SubtitleTranslator is a Python-based tool designed to recognize and translate game subtitles in real time. It captures subtitle regions from a game's screen using computer vision, applies optical character recognition (OCR) to extract text, translates that text into a user-specified language using a pre-trained translation model, and displays the translated subtitles as the game runs. The project merges techniques from computer vision, natural language processing, and GUI development to overlay translations directly onto gameplay footage.
Area Selection
Utilizes a Tkinter-based interface via AreaSelectScreen.py to let users visually select the screen region where subtitles appear. The user draws a rectangle that defines this region, which is then confirmed or canceled.
Screen Capture & OCR
The script continuously captures the defined region from the game screen using MSS and NumPy. PyTesseract is used to perform OCR on the captured region to extract subtitle text.
Translation
A pre-trained Hugging Face translation model (such as Helsinki-NLP's MarianMT) is loaded using Hugging Face's MarianMTModel and MarianTokenizer. The extracted subtitle text is tokenized, translated, and decoded into the target language.
Display / Output
Translated text is printed to the console using a processing function (e.g., process_subtitles()). The translation loop continues until the user presses 'q' to quit.
Main Script Orchestration
SubtitleTranslator.py orchestrates the flow: area selection, model initialization (including setting target language and model), then launching the translation loop via translator.run_translation().

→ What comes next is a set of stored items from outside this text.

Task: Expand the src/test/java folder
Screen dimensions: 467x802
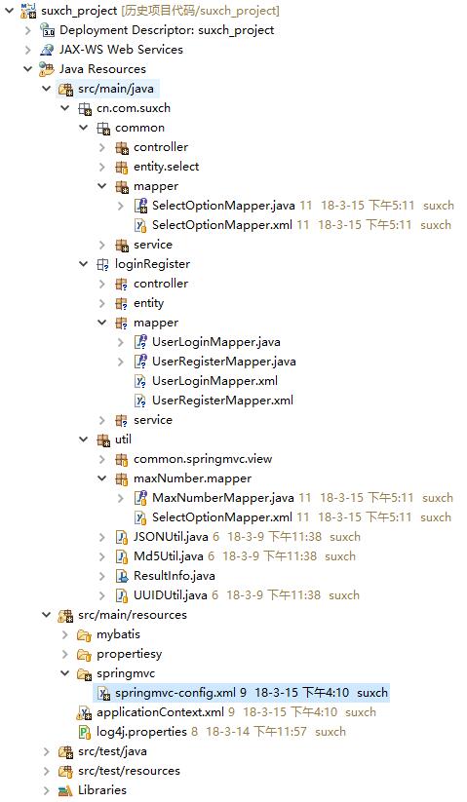Action: (x=47, y=751)
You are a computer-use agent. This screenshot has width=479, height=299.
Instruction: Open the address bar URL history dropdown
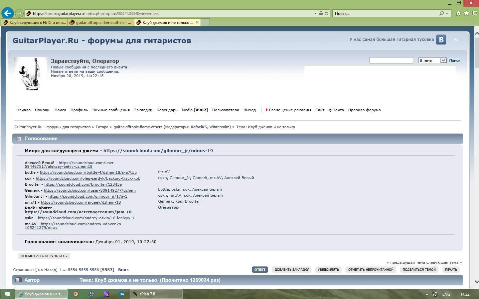click(x=315, y=14)
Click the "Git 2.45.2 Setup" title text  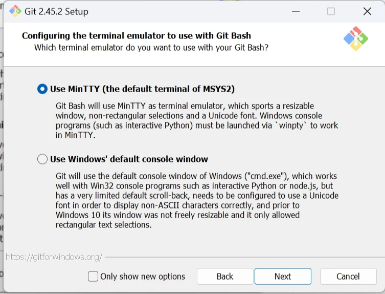(56, 11)
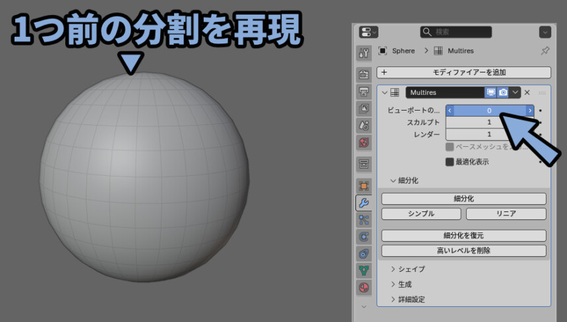Screen dimensions: 567x322
Task: Open the Render properties tab
Action: [x=364, y=74]
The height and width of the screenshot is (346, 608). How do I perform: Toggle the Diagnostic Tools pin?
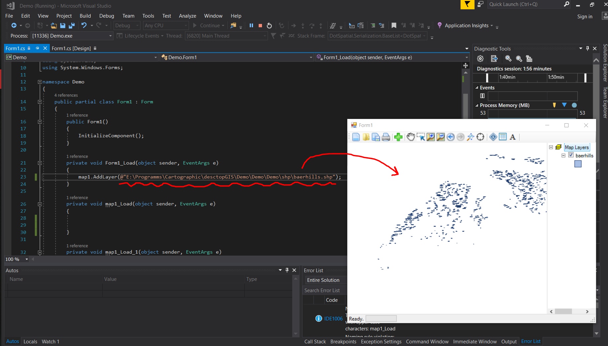pos(587,49)
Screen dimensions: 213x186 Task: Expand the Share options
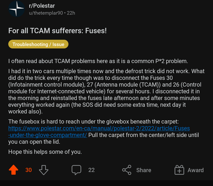[136, 170]
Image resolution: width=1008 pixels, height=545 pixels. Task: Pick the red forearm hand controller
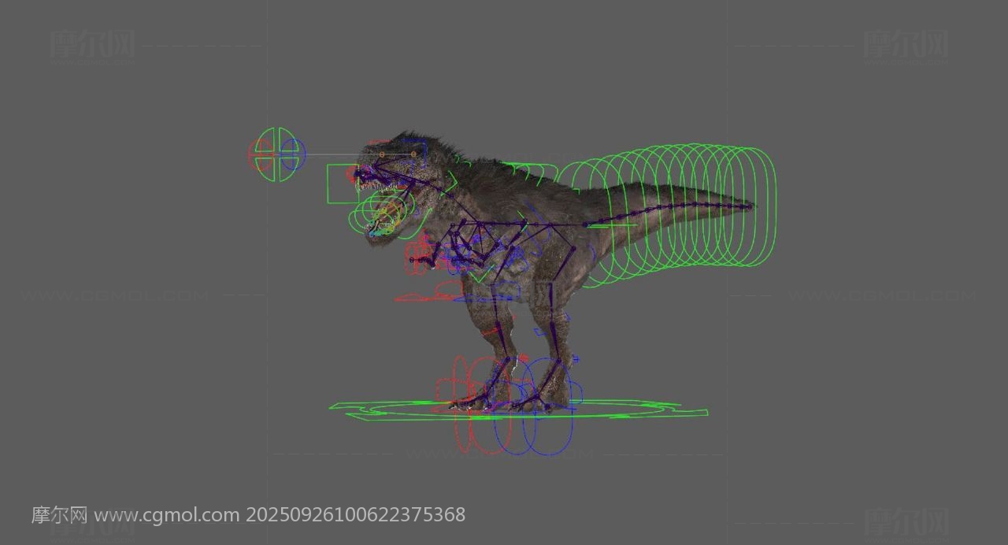pyautogui.click(x=412, y=258)
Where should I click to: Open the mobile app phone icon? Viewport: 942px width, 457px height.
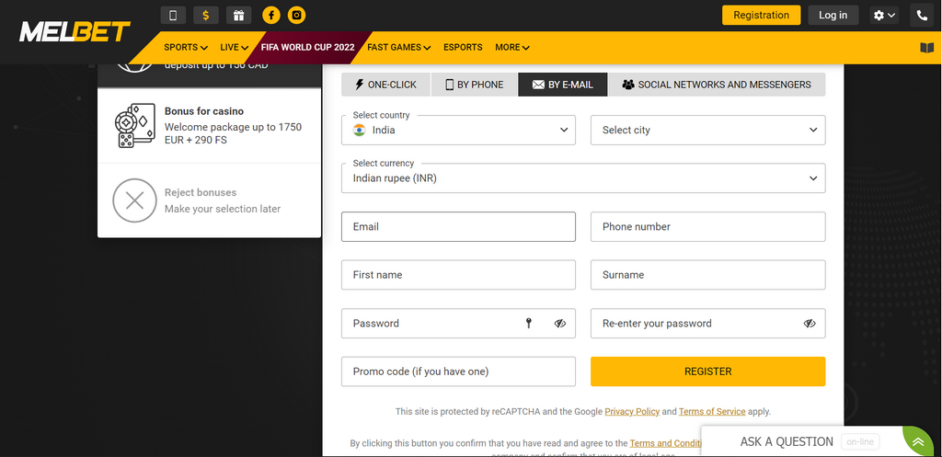pos(173,15)
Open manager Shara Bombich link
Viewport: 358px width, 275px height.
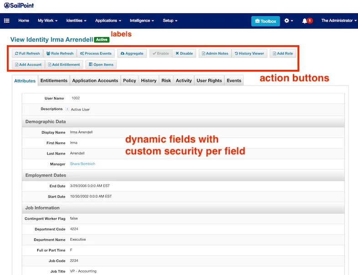pos(82,164)
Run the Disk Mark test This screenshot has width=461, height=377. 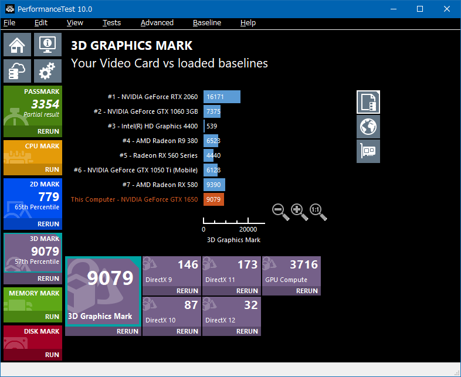(x=52, y=355)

The tool enables real-time recognition, translation, and display of game subtitles, making it easier for users to understand foreign-language game dialogue as they play.
From the main script, an example target language ('tr' for Turkish) and translation model ('Helsinki-NLP/opus-mt-tc-big-en-tr') are configured, illustrating a practical use case.
It supports multiple libraries and frameworks, including OpenCV, MSS, PyTesseract, Tkinter for GUI, and Hugging Face Transformers for translation—all under a straightforward MIT license.